Scientists have been able to identify the long-term effects of protein buildup.

 Alzheimer's disease (illustrative). (photo credit: VIA WIKIMEDIA COMMONS)
Alzheimer's disease (illustrative).

Unlike the rare type of dementia called familial Alzheimer’s, which is caused by genetic mutations and runs in families, the most common type is sporadic, whose underlying mechanism has not been well understood. 

It was named after the German psychiatrist and neuropathologist in 1906 Dr. Alois Alzheimer, who first described it in a 51-year-old woman named Auguste Deter in a psychiatric hospital in Frankfurt and saw amyloid tangles in her brain after her death. 

The disease is characterized by the degeneration and death of nerve cells, processes that lead to a progressive impairment of cognitive abilities. It occurs typically in adults over the age of 65, but a small share of all Alzheimer’s patients are hereditary cases that affect younger patients.

Dr. Inbal Maniv and Prof. Michael Glickman of the Technion-Israel Institute of Technology in Haifa and their team have just published a study in the prestigious journal Nature Communications entitled “Altered ubiquitin signaling induces Alzheimer’s disease-like hallmarks in a three-dimensional human neural cell.” They identified the mechanism leading to the accumulation of proteins that are involved in the development of the sporadic form.

The Technion researchers believe that beyond the findings they presented in the article, the platform they developed could be used to screen drugs for the treatment and prevention of sporadic Alzheimer's disease. They add that this platform will help reduce animal experiments in the development of new Alzheimer’s treatments.
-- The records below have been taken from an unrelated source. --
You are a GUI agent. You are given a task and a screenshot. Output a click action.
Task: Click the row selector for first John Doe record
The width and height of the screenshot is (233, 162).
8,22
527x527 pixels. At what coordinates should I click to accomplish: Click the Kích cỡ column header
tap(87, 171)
The team included Mahasen Sarji, Anwar Bdraneh, Dr. Yaron Fuchs, and other researchers at the Technion in collaboration with researchers from Tel Aviv University, Maastricht University in the Netherlands, and the University of Glasgow in Scotland.

What accumulates in the brain of an Alzheimer's patient?

Toxic proteins pile up in the brains of Alzheimer’s patients. The mechanism of accumulation in familial patients is clear because there is an obvious link between the known mutations and the proteins that accumulate. But in sporadic Alzheimer's disease, on the other hand, the trigger for protein accumulation has been unknown.


As protein experts, Glickman’s research group proposed that the accumulation of toxic proteins in the brain is due to a disruption in the protein clearance mechanism known as the ubiquitin-proteasome system. 

Ubiquitin is a small regulatory protein found in most tissues of eukaryotic organisms whose cells have a membrane-bound nucleus. It was discovered in 1975 by Gideon Goldstein and further characterized throughout the late 1970s and 1980s. The basic functions of ubiquitin and the components of the ubiquitylation pathway were made clear three decades ago a the Technion by Prof. Aaron Ciechanover, Prof. Avram Hershko, and the late American biologist Irwin Rose for which they received the Nobel Prize in Chemistry in 2004. 

To test their hypothesis, the group set up a model system of human neurons that made it possible for them to examine the involvement of the ubiquitin system in the development of the disease. They found that damage to the ubiquitin system leads to the accumulation of toxic proteins even in healthy tissue, mimicking the typical Alzheimer’s pathology.

To assess the importance of their findings, they went on to engineer an RNA molecule that specifically silences one of the components of the ubiquitin system. Treatment with this molecule reduced the pathology in their experimental model. The team proposed that this RNA molecule could serve as a prototype for the development of effective treatments. 

The past few years have seen major advancements in the packaging and delivery of bio-active RNA molecules as therapies. With proper modifications and packaging, the interference RNA targeting the component that the team has identified could yield promising results in a clinical setting, they said. “This discovery highlights the importance of the ubiquitin system in clearing defective proteins to maintain the cells’ health. Disruption in this system could lead to the development of the disease.”